If your dump is large, I will bet that the additional time comes from reading data and sending it over the wire. You should mesure time consumed in the sending process (reading time before and after finishing sending).
If this is indeed the source of the additional time, you just have to remove that time from the next time to wait.
Example: Sending the previous block of data took 4s, the next block is 10s later, but as you allready consumed 4s, you just wait for 6s.
sleep is still a quite imprecise timer and obviously the above mechanism won't work if sending time is larger than delay between sendings, but you get the idea.

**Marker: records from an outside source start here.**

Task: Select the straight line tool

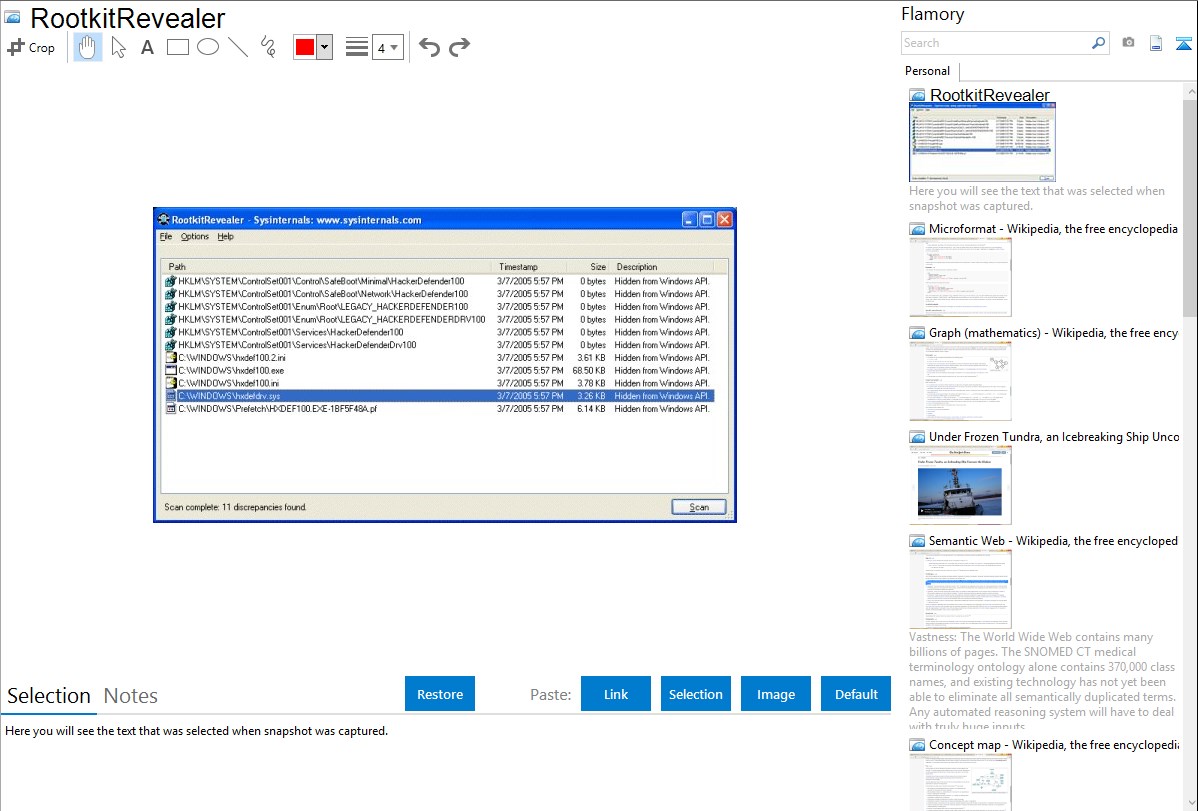Action: tap(238, 47)
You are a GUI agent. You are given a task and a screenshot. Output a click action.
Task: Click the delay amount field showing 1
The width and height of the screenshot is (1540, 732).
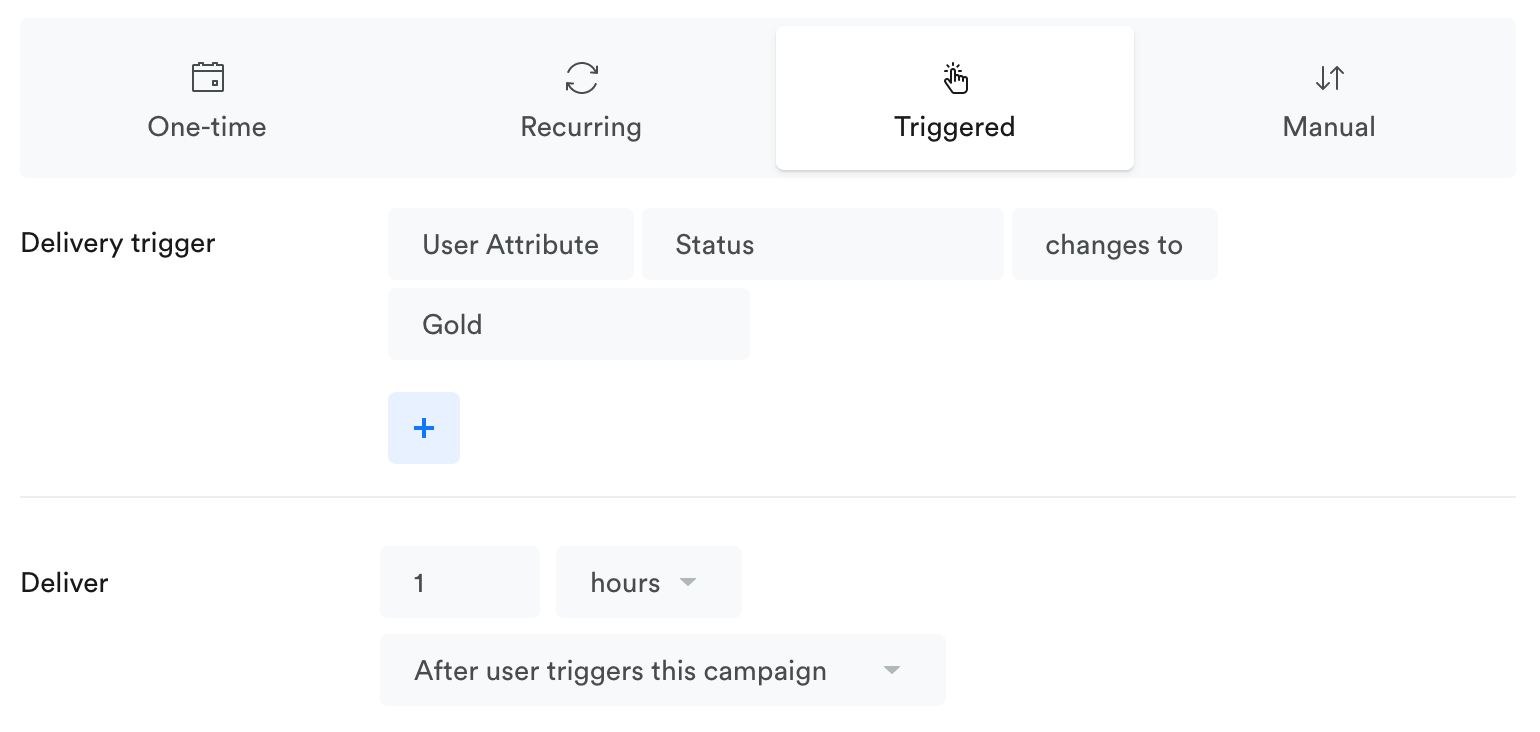[x=459, y=582]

Correction sleep is not so bad in windows environment as it is in unixes. Accuracy of windows sleep is millisecond, accuracy of unix sleep is second. If you do not need high precision timing (and if network is involved high precision timing is out of reach anyway) sleep should be ok.
Any modern multitask OS's scheduler will not guarantee any exact timings to any user apps.
You can try to assign 'realtime' priority to your app some way, from a windows task manager for instance. And see if it helps.
Another solution is to implement a 'controlled' sleep, i.e. sleep a series of 500ms, checking current timestamp between them. so, if your all will sleep a 1s instead of 500ms at some step - you will notice it and not do additional sleep(500ms).
Try out a Multimedia Timer. It is about as accurate as you can get on a Windows system. There is a good article on CodeProject about them.
Sleep function can take longer than requested, but never less. Use winapi timer functions to get one function called-back in a interval from now.
You could also use the windows task scheduler, but that's going outside programmatic standalone options.